Segmental vs Nonsegmental Vitiligo: Clinical Features, Prognosis & Management

Key Takeaways

  • Segmental vitiligo (SV): early onset, unilateral/dermatomal distribution, rapid stabilization; best surgical candidate once stable.
  • Nonsegmental vitiligo (NSV): bilateral/symmetric spread, relapsing course (TRM biology), responds to light + topical immunomodulators; needs proactive maintenance.
  • Decision pivot: prove stability (VIDA=0, quiet rim on Wood’s lamp) before surgery; otherwise optimize medical/light therapy.

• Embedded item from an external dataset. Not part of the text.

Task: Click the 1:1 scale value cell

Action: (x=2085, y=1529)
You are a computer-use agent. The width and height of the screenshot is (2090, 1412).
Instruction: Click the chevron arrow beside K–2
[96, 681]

Phenotype & Natural History

Table 1. SV vs NSV at a glance.
Feature Segmental (SV) Nonsegmental (NSV)
Distribution Unilateral, dermatomal/semi-dermatomal Bilateral, symmetric; periorificial/hands common
Onset/course Early, rapid spread → stabilization in months Chronic relapsing; waxing/waning borders
Leukotrichia Frequent within plaque Variable; predicts slower fill-in
Wood’s lamp rim Often quiet when stable Confetti/trichrome when active
Best responders Surgery if stable (sheet/punch/FUE) NB-UVB/excimer + topicals by zone

Activity & Stability Assessment

  • Document VIDA and F-/T-VASI every 8–12 weeks (see diagnosis & photo protocol).
  • Active signs: confetti flecks, trichrome borders, Koebner streaks (NSV>SV).
  • Stable SV: unchanged borders ×6–12 months, quiet rim on Wood’s lamp → consider surgery.
  • NSV stability is relative; plan for maintenance even after fill-in.

Therapy Pathways

NSV (generalized or multifocal)

SV (localized, stable)

  • Trial of light/topicals may help borders, but plateau is common.
  • Proceed to surgery once stability proven (below).

When Surgery Fits

  • SV (prime indication): excellent candidates after stability proof; options in surgery guide.
  • NSV focal/stable plaques: consider if localized and refractory, with realistic expectations (acral < face).
  • Adjunct light: NB-UVB/excimer post-take to spread islands.

Maintenance & Relapse Prevention

  • NSV: taper NB-UVB to weekly → q2wk; continue tacrolimus 2–3 nights/week on relapse-prone sites; excimer mini-cycles for border sparkles (see TRM plan).
  • SV post-surgery: short NB-UVB/excimer course after healing; then PRN boosters; protect from friction/trauma.